ABSTRACT
Cybercrime has become a major societal concern, and a better understanding OF cybercrime is needed to target and prevent it more effectively, minimize its consequences, and provide support for victims. Research on cybercrime victimization has exploded in the past few years, but much of it relies on convenience samples and is largely descriptive in nature. The research presented here involves the collection of data from a large sample of Virginia households in 2022 (n = 1,206). The data are analyzed to provide a partial test of routine activity theory to better understand fraud and theft via the Internet. The data provide a solid baseline for describing the extent of cyber victimization across the state. Bivariate and multivariate analyses (logistic regressions) show support for routine activity theory and provide important insights for future research. In particular, we find that certain routine Internet activities may better predict unique forms of cybervictimization than others and that length of time on the Internet is not a good indicator of exposure to motivated offenders. Further, protective guardianship mediates the effects of exposure to motivated offenders; thus, efforts to educate the public on best practices are needed. We conclude that to better assess cybercrime, victimization and engagement, better measurement and longitudinal panel data will be needed.
Acknowledgments
The research was funded by the Coastal Virginia Center for Cyber Innovation (COVA CCI-21-02), 2021/2022. Special thanks to Hayley Jackie and Laquana Askew for research assistance during the project.
Disclosure statement
No potential conflict of interest was reported by the author(s).
Notes
1. There were only 20 and 33 cases in Eastern and Southwest regions and less than 80 in the Southside and Valley regions. Although we do not readily have population estimates for the regions, the smaller sample sizes seem to reflect the rural (less populated) nature of these regions and thus we are reasonably confident of the regional representation of the sample.

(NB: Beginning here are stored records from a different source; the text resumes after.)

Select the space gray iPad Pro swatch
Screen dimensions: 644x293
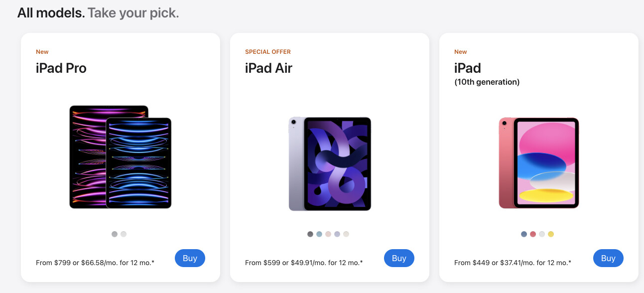[115, 234]
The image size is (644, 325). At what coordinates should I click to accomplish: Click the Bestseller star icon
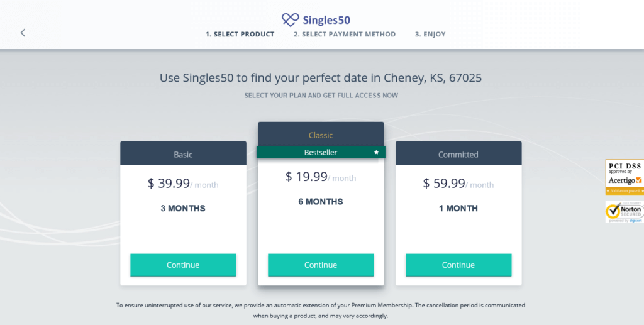[376, 152]
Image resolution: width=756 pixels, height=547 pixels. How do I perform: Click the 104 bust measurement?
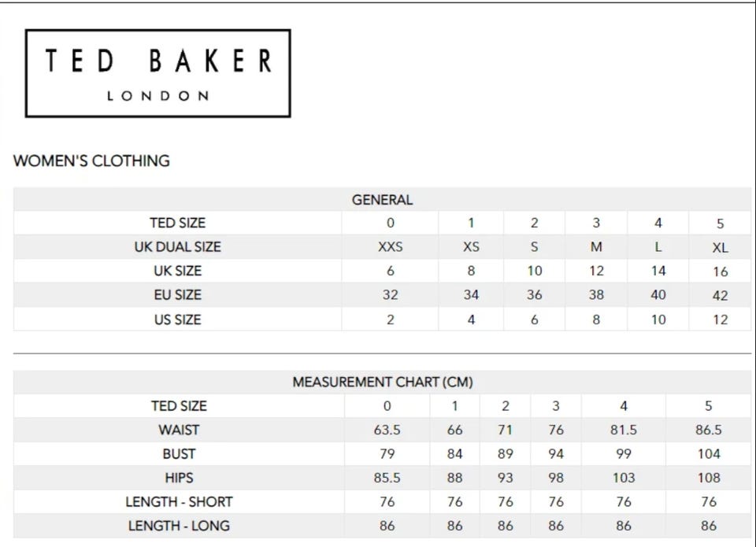(708, 454)
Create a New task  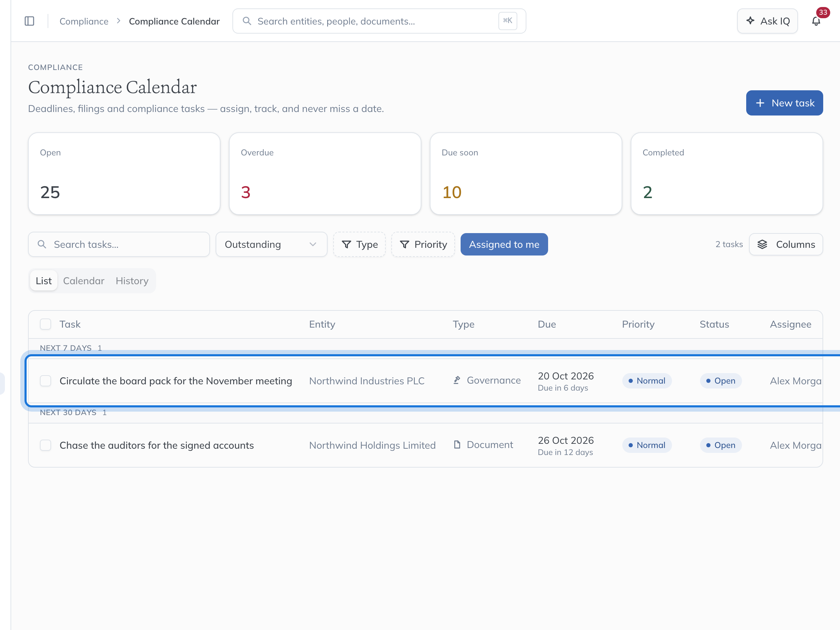[784, 103]
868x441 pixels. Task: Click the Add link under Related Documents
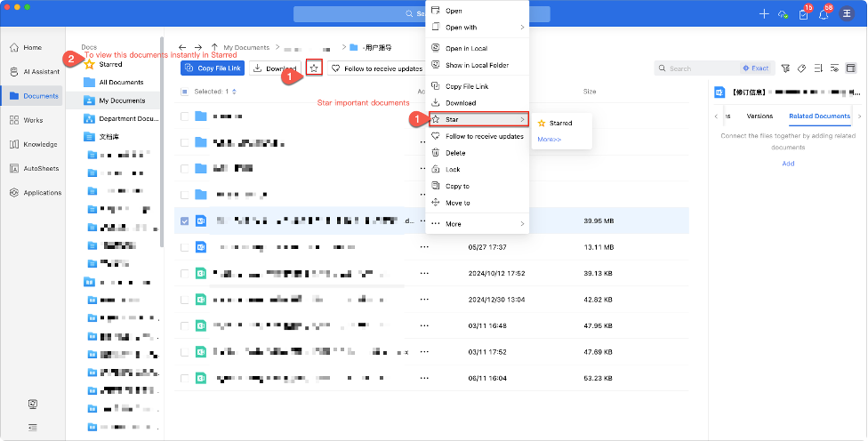click(x=788, y=164)
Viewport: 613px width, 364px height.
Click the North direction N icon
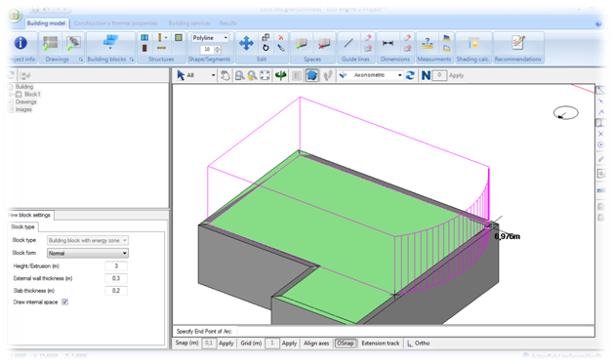426,75
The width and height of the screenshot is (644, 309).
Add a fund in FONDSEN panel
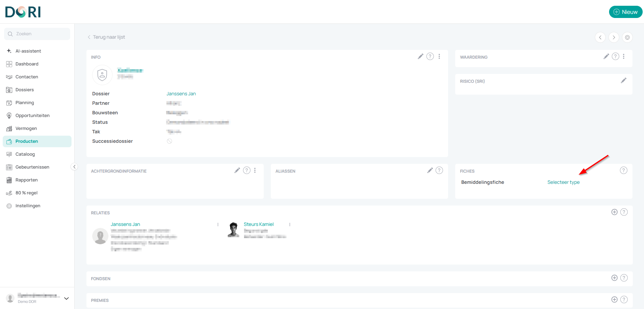tap(614, 278)

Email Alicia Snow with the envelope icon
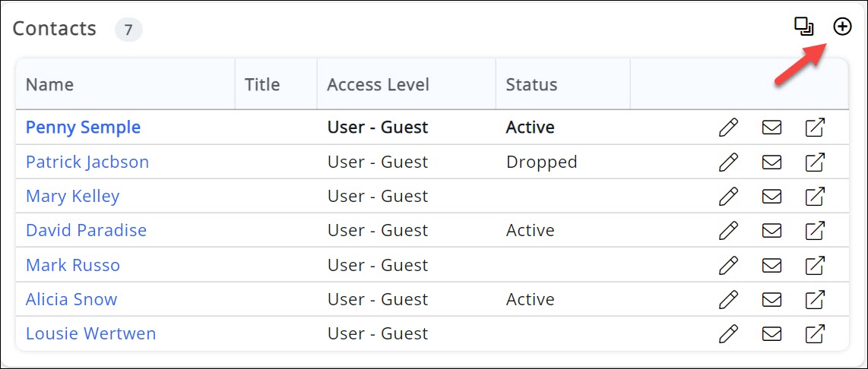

2. Income was statistically significant and positive at the bivariate level, and we first ran the model including income. Income was not statistically significant, and the other substantive parameters did not change. However, the sample size dropped by over an additional 85 cases (from 805 to 720) so this model is not presented in text. Results are available from the authors.
3. We note that the lack of statistical significance here seems to be the drop in statistical power with the significant drop in sample size. Univariate comparisons provided in the analyses also show only banking to be statistically significant.